Negative interest rates are “unlikely” to come into force this year as the UK economy has proven to be more “resilient” than expected, says KPMG UK’s chief economist, Yael Selfin.
There was speculation that negative rates could be introduced in May after a speech by Silvana Tenreyro, member of the Bank of England Monetary Policy Committee, suggested she would be open to the prospect of negative rates.
However, figures from the Office of National Statistics (ONS) found inflation increased from 0.6 percent in November 2020 to 0.8 percent in December 2020, suggesting the economy is strong enough to get by without a further rate cut.
“Even though we have another lockdown and the pandemic is dragging a bit, the economy seems to be a bit more resilient. The Bank of England will probably try and save that spare ammunition [of negative interest rates] for another shock… If there’s another shock, they won’t really have much more they can do,” Selfin says.
“They want to potentially reserve a little bit of firepower in case something happens, and God knows what can happen – we didn’t think there would be a pandemic.”

» DATA LISTING:
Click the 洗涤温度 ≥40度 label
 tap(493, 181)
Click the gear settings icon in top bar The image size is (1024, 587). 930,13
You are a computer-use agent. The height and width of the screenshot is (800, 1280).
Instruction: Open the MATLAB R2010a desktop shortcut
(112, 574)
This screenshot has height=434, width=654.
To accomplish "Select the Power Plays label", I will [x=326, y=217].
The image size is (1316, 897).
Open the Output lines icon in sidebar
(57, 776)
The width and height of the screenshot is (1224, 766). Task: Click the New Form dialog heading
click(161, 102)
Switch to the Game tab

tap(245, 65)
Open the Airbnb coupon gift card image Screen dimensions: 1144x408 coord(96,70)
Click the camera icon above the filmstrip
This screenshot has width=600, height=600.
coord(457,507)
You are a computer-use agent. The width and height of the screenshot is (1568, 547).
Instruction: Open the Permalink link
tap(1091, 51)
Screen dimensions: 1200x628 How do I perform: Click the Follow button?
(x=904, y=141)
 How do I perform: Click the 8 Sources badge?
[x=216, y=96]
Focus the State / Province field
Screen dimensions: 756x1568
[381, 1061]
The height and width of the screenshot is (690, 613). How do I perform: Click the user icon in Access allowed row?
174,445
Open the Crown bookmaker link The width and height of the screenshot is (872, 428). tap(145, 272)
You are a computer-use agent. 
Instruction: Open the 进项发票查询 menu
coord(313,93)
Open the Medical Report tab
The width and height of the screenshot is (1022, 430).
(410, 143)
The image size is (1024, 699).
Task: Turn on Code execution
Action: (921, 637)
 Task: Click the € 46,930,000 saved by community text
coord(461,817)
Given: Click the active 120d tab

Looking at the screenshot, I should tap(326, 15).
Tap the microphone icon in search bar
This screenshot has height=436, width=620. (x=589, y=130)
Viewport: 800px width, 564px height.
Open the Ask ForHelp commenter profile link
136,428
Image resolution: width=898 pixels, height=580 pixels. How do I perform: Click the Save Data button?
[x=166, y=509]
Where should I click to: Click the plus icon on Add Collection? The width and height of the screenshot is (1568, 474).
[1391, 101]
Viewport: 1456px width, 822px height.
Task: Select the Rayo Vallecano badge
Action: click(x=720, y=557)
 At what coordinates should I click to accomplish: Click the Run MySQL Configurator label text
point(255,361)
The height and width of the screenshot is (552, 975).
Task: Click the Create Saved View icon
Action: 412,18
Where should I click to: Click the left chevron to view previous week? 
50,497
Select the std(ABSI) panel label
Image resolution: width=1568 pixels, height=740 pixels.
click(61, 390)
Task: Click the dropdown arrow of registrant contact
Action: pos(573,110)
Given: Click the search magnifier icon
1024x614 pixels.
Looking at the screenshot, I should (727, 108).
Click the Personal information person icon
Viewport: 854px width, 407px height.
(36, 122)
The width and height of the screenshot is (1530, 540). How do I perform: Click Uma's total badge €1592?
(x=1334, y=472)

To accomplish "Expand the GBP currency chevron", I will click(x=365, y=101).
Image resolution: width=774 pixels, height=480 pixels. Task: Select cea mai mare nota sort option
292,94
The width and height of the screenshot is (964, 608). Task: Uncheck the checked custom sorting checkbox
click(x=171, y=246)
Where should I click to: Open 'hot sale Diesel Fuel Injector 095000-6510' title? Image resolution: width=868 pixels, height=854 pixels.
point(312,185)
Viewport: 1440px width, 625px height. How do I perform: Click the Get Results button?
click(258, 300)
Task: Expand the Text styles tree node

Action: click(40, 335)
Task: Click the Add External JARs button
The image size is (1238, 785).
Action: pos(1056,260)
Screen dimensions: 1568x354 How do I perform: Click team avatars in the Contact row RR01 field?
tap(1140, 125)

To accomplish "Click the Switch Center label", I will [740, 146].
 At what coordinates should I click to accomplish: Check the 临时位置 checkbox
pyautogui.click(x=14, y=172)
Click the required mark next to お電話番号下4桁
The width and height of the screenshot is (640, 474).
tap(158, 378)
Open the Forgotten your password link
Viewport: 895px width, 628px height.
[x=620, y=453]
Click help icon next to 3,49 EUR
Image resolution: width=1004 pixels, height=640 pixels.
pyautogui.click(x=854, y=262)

» INSTRUCTIONS FOR THE TASK:
List every organization or official body named in the article on negative interest rates, giving each name in full.

» TASK RESPONSE:
- KPMG UK
- Bank of England
- Bank of England Monetary Policy Committee
- Office of National Statistics (ONS)